RECORDS FOR THIS EXERCISE:

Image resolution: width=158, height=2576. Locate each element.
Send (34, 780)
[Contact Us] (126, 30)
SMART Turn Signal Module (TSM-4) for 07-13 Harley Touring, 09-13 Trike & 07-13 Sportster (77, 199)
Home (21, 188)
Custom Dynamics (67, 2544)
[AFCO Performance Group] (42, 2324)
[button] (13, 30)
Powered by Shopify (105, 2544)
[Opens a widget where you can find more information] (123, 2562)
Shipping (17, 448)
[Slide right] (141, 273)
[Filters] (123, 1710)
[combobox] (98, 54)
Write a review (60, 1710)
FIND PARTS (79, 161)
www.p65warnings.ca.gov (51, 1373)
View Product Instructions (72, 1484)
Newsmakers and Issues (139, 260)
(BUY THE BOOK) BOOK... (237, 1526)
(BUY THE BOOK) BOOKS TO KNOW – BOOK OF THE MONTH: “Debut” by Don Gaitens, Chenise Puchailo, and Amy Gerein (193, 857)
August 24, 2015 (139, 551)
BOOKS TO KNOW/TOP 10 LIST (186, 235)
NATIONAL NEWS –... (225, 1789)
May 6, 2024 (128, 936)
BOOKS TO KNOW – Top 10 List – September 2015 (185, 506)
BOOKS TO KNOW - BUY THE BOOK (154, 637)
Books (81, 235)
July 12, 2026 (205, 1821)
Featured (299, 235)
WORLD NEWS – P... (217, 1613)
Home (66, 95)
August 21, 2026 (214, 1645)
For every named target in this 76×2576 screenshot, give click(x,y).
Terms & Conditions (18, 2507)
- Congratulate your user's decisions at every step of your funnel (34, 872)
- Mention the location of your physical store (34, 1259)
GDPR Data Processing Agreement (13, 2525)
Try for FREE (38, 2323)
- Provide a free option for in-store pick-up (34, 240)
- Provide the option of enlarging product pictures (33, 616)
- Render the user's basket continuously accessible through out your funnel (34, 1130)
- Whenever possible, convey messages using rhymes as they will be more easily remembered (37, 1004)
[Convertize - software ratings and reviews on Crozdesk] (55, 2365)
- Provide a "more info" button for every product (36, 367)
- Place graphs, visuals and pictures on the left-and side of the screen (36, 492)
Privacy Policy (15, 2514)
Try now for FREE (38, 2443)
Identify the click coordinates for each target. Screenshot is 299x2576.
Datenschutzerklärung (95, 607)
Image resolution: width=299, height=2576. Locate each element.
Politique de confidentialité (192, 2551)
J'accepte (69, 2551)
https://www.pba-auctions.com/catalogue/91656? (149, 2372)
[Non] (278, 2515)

TASK BRIEF:
If a line of the listing above holds the string "button", copy it.

RESPONSE AREA:
[button] (13, 30)
- Provide a "more info" button for every product (36, 367)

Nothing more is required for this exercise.